Stored dataset items
++++++++++++++++++++
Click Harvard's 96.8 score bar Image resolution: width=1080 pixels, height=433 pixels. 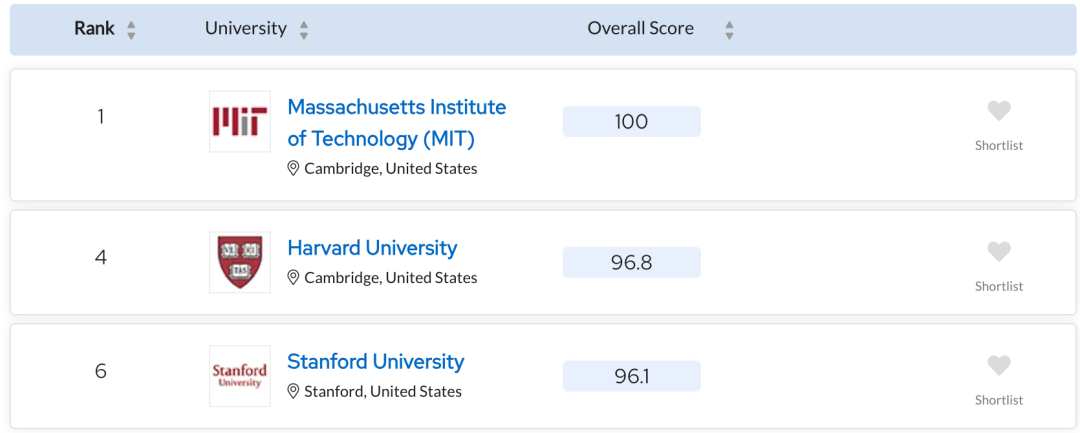pyautogui.click(x=632, y=262)
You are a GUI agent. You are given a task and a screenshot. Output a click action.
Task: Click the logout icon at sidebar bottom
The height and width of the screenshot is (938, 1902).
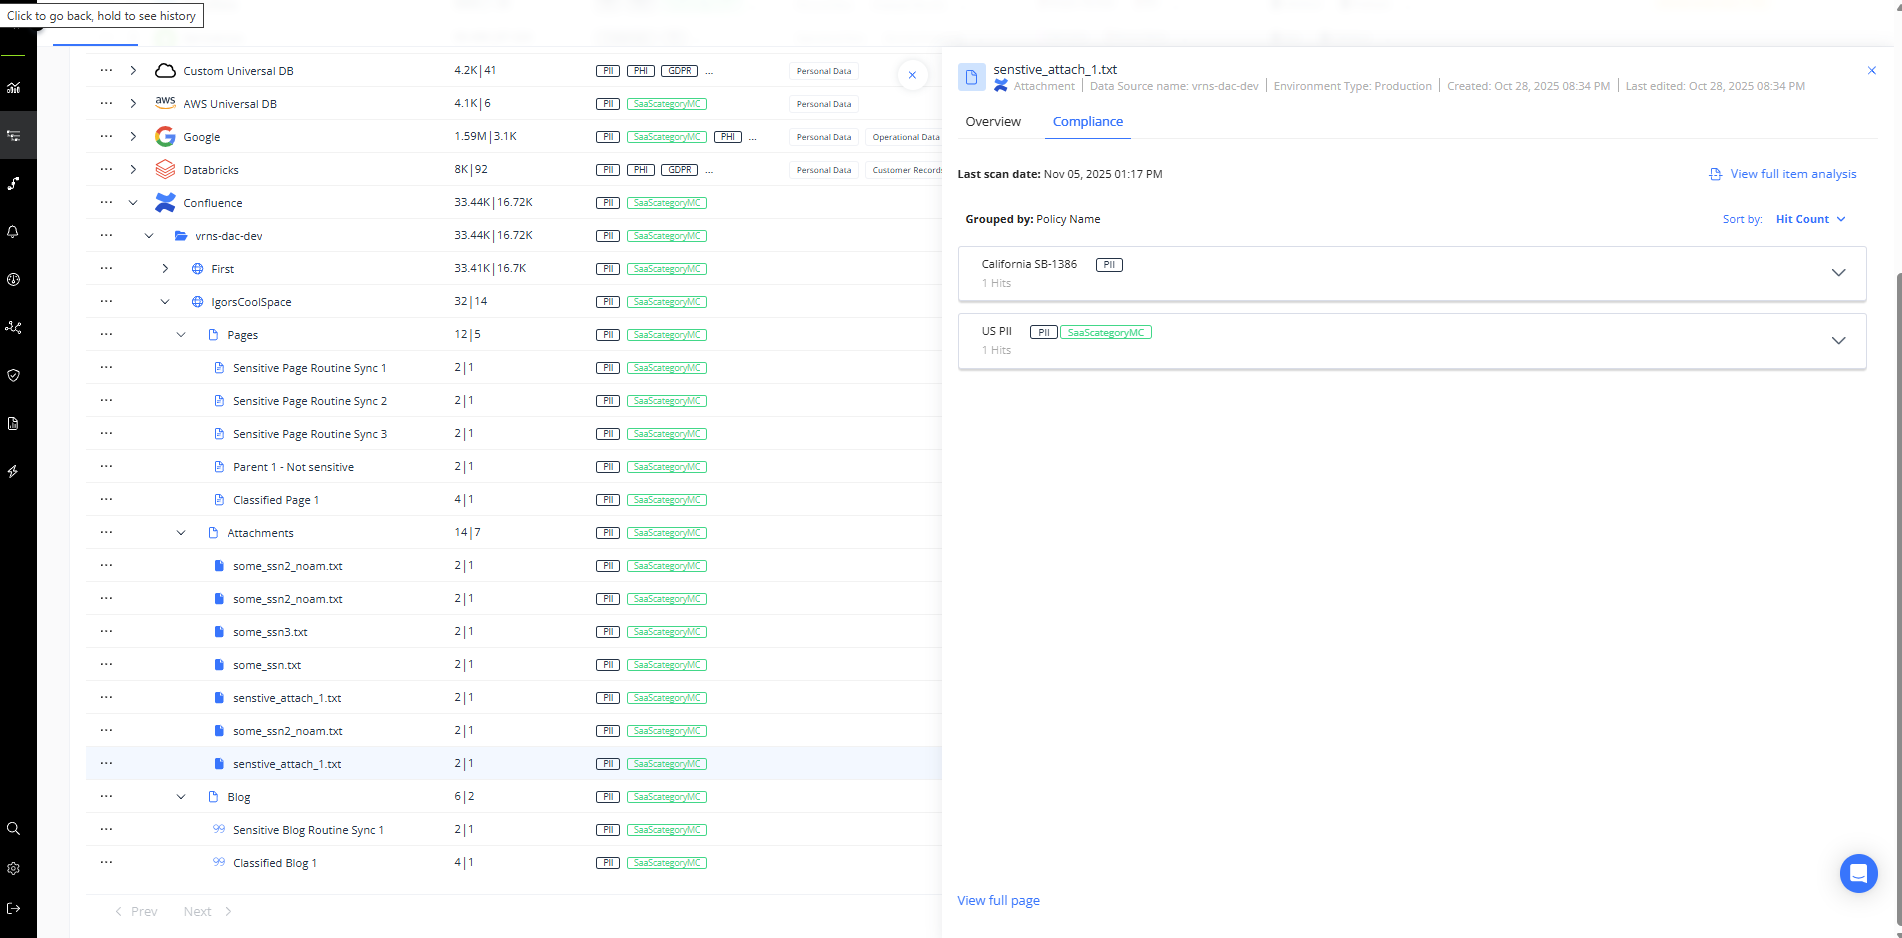click(x=14, y=908)
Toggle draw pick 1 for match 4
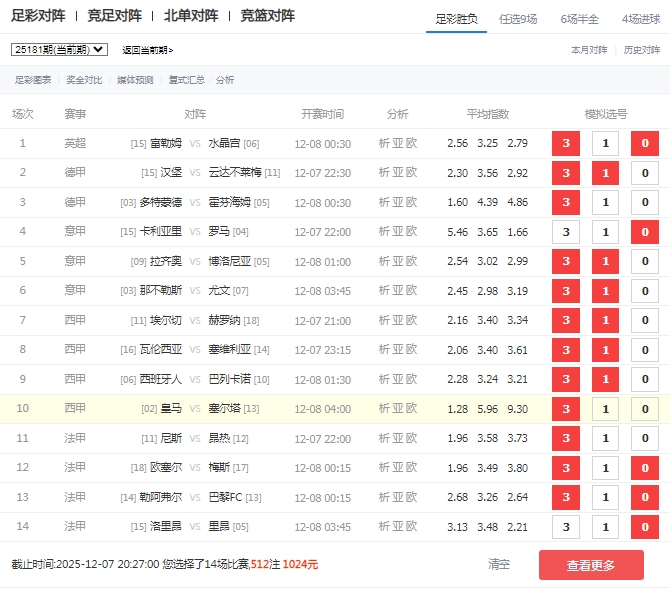 point(605,232)
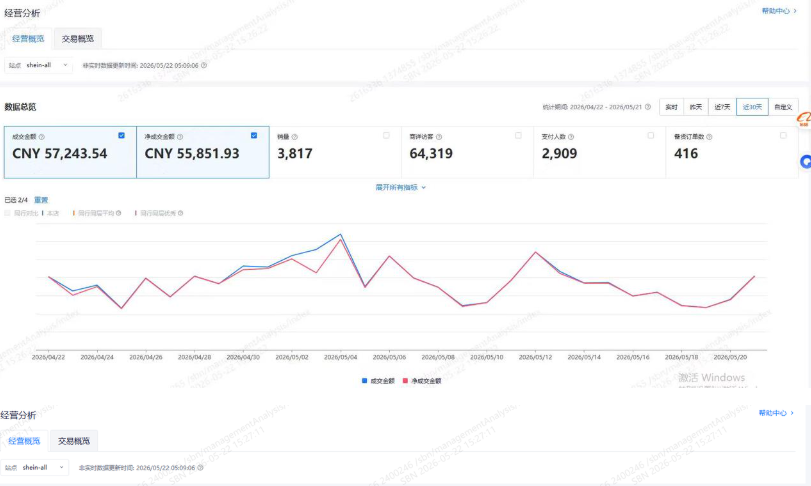Switch to the topmost 交易概览 tab

coord(78,39)
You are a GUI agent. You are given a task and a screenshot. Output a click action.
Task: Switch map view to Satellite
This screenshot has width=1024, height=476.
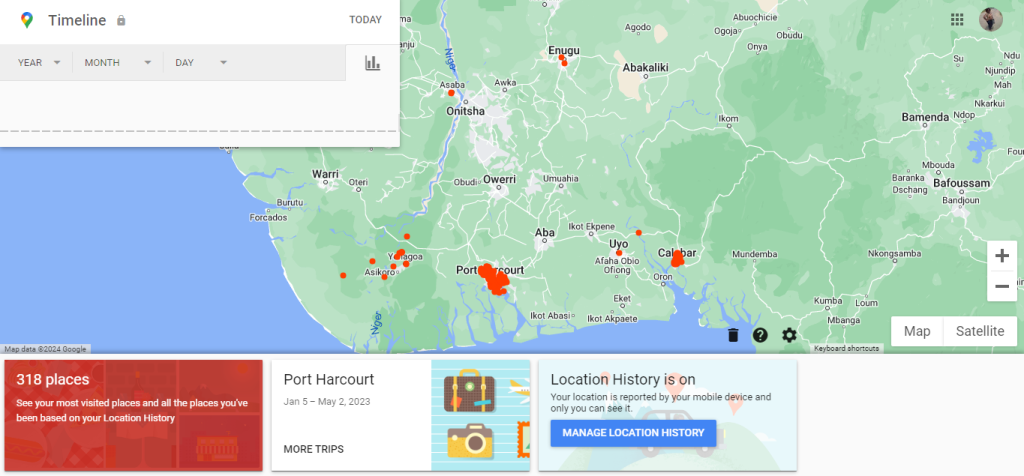980,331
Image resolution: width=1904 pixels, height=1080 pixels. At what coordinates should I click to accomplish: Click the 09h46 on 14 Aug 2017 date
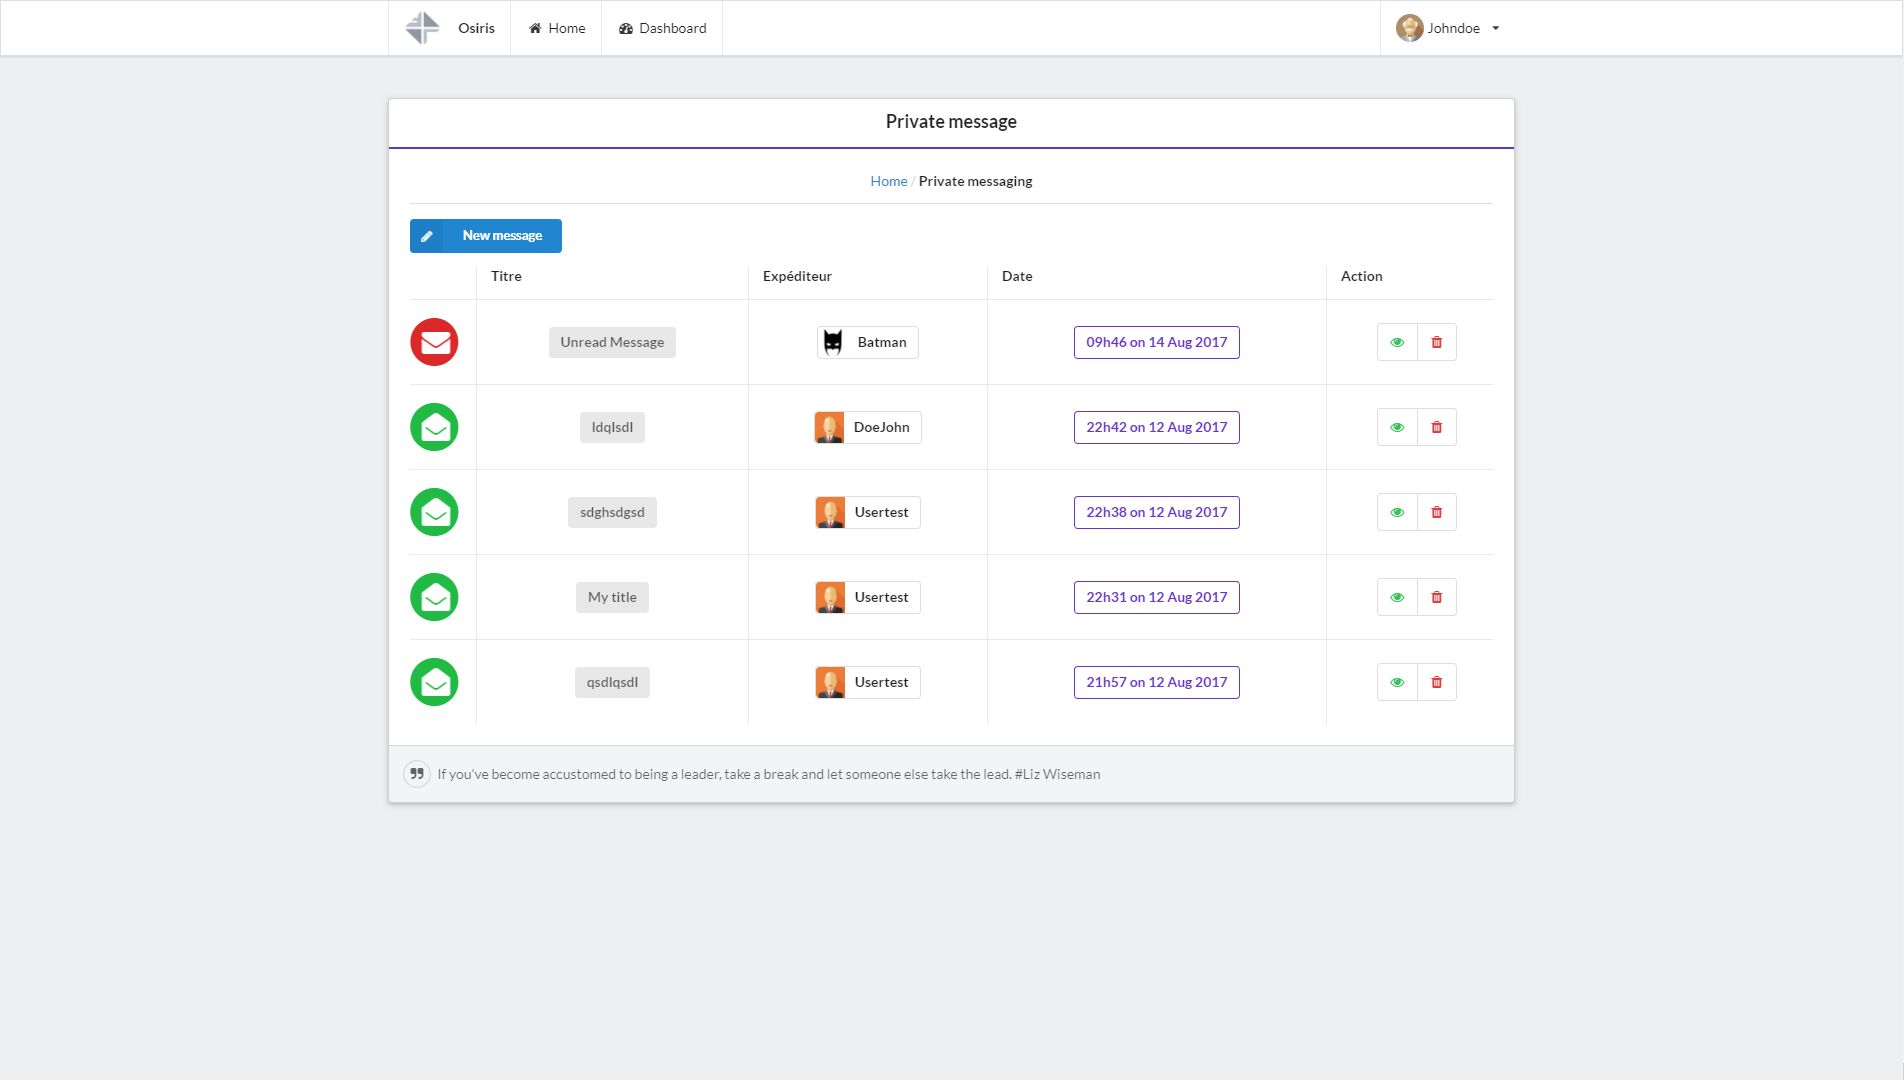1156,342
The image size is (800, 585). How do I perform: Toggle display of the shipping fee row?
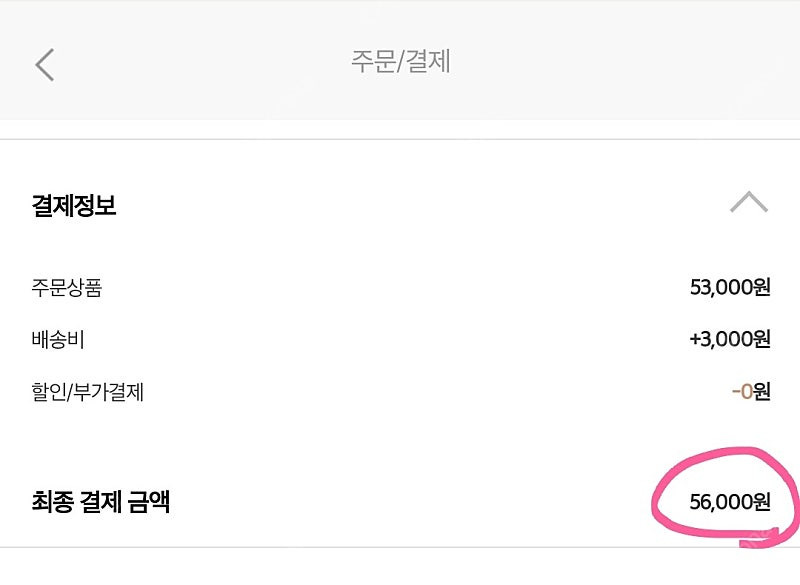tap(54, 338)
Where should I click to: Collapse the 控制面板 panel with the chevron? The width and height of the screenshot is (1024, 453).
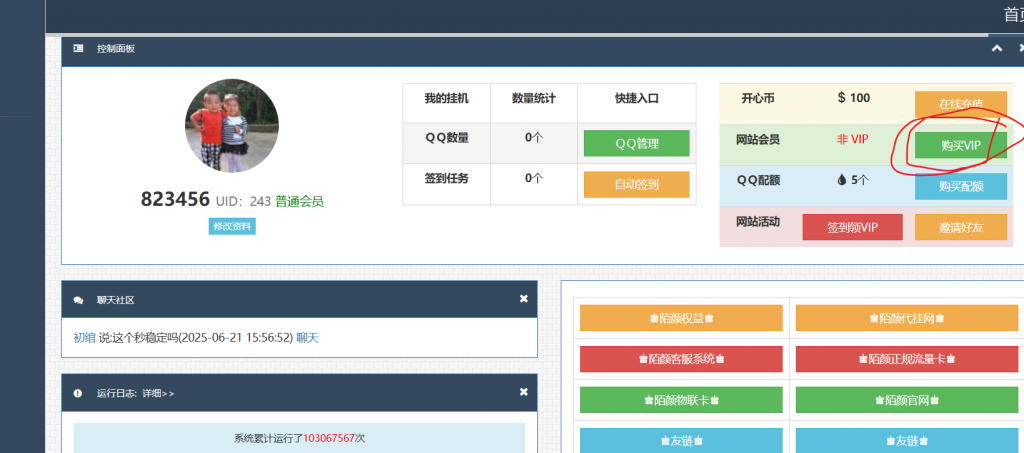(996, 48)
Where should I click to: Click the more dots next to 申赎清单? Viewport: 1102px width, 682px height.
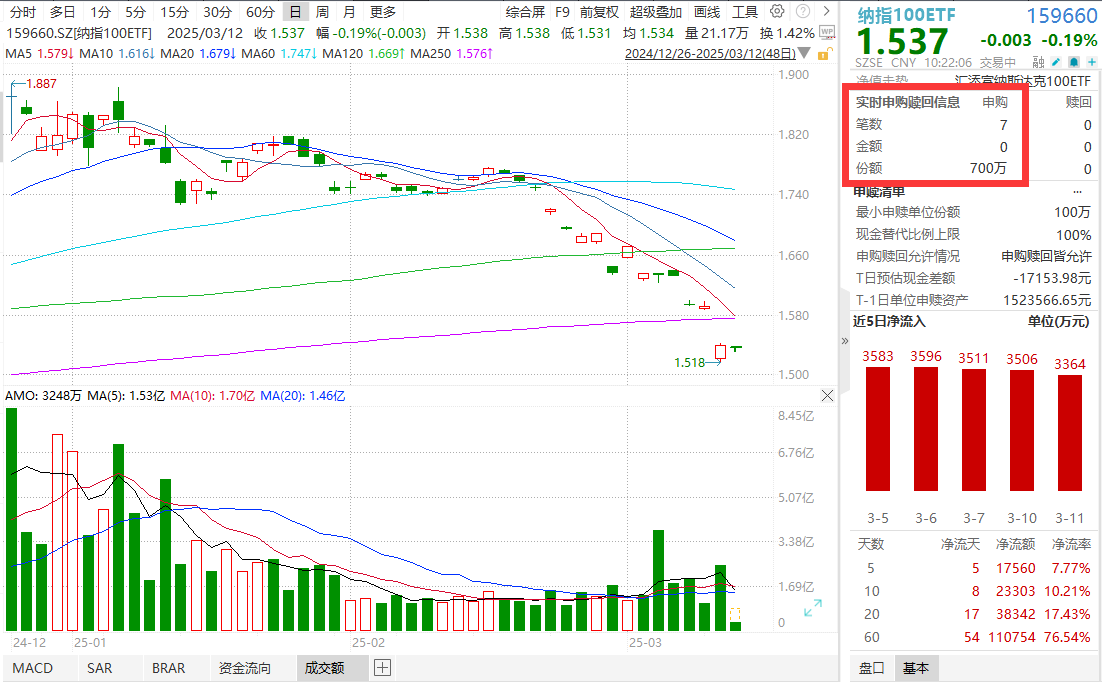tap(1077, 190)
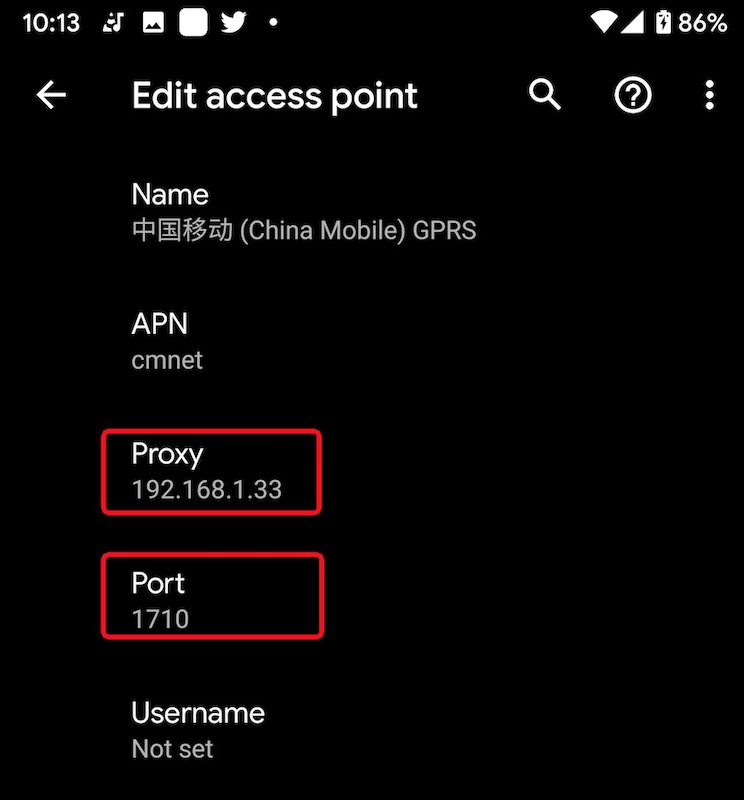
Task: Tap the Wi-Fi signal status icon
Action: tap(603, 23)
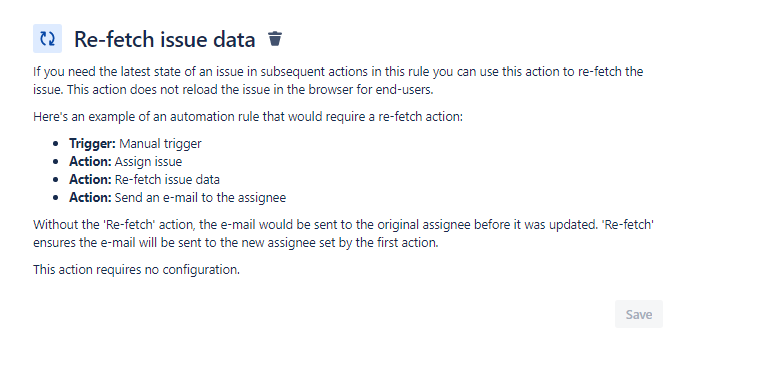Screen dimensions: 770x387
Task: Click the bullet dot beside Send an e-mail
Action: [55, 198]
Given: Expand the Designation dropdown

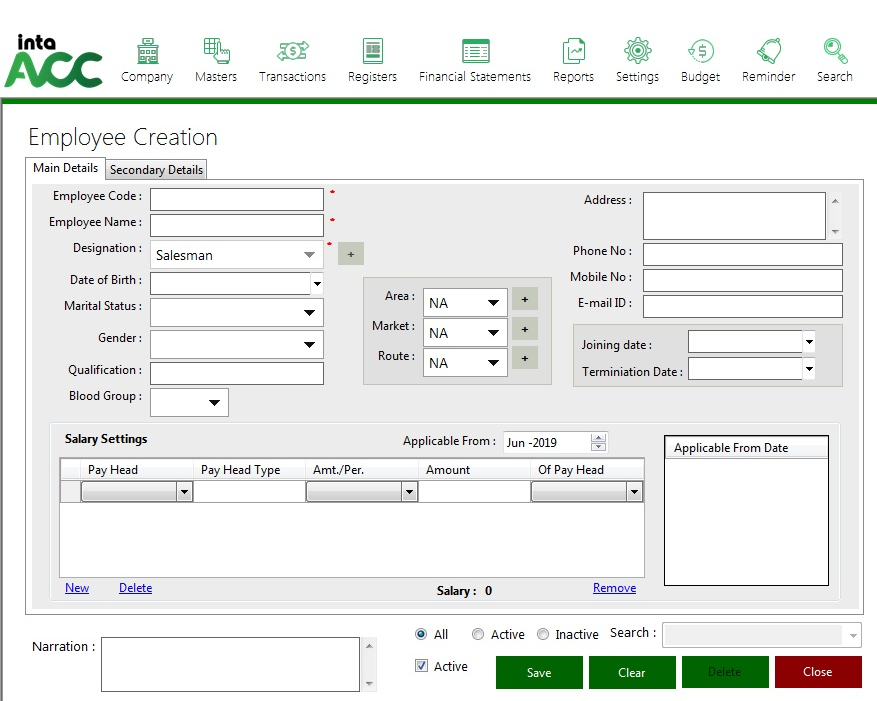Looking at the screenshot, I should 309,255.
++++++++++++++++++++
WHAT IS NEEDED
Working down from the line with "The image size", copy each line exactly until the last line of the entries, which is also included. Omit the pictures.

RESPONSE BELOW
The image size is (800, 585). How do I perform: Toggle display of the shipping fee row?
tap(54, 338)
Where should I click to: Collapse the 控制面板 panel with the chevron? The width and height of the screenshot is (1024, 453).
(996, 48)
Where should I click to: Click the more dots next to 申赎清单? Viewport: 1102px width, 682px height.
tap(1077, 190)
Task: Tap the Wi-Fi signal status icon
Action: tap(603, 23)
Screen dimensions: 770x387
Task: Click the bullet dot beside Send an e-mail
Action: [55, 198]
Given: Expand the Designation dropdown

Looking at the screenshot, I should 309,255.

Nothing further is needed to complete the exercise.